Sharp launches massive Aquos LED TV in South AfricaBy Hanleigh Daniels 3 September 2013 | Categories: news
Sharp has launched its new Aquos LED TV range in South Africa at a function held at Montecasino last night. The jewel in the Aquos line is the massive 90" LED 3D Smart TV, which is, according to the company, the world’s biggest commercially available television set.
The 90" Aquos LED TV boasts Sharp’s X-Gen Panel Technology, which the company says results in improved image contrast quality at a reduced rate of power consumption. The latter is enabled by the TV automatically adjusting its brightness depending upon the ambient room lighting level in a user’s entertainment area in order to save power.

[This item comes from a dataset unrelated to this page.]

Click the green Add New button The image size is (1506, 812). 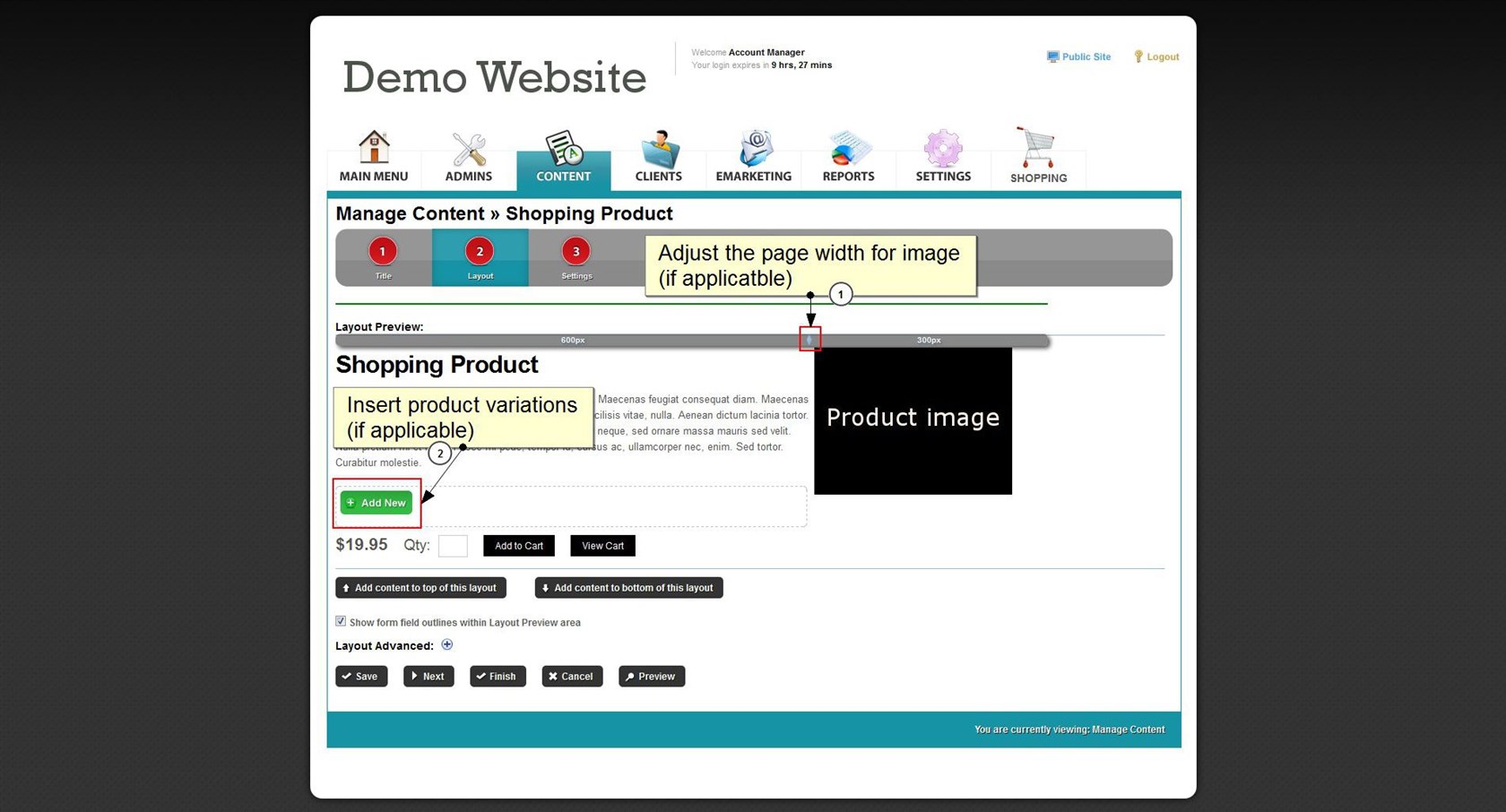pyautogui.click(x=376, y=503)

This set sports a full HD (1080p) resolution as opposed to the UHD (ultra HD formerly known as 4K; 3840 x 2160) resolution seen on competing HDTVs from the likes of Sony and LG. It also features active 3D technology that enables users to switch between 3D (3D glasses required) and 2D on-the-fly and for 2D content that can be converted to 3D. Furthermore, Sharp’s partnership with Yamaha offers an enhanced surround sound audio experience.
To the point
At the launch, TechSmart was able to survey all of the sets in action and can definitely say that, as one can expect from an LED panel, they offer really vibrant colours, also offering excellent viewing angles as well as blur-free 3D videos.
Unfortunately, the massive 90" Aquos LED 3D TV packs an equally behemoth price tag of R250 000, which is actually still a great deal more affordable than Samsung’s 85" UHD Smart TV at a pricey R385 000.
Luckily, the full list of Aquos LED TVs from Sharp includes more affordable and compact sets. The 80" model is priced at R125 000, whilst the 70" version goes for R45 000, and the 60" with 3D model sets buyers back just R25 000. Those users who, like us, can do without 3D, can opt for the entry-level 60" model which sports a recommended retail price of R20 000.
In related TV news, Google recently revealed its answer to Apple’s AirPlay in the form of Chromecast, which is essentially a dongle that occupies a TV’s HDMI port and enables users to stream online multimedia content to their TV from a multitude of devices.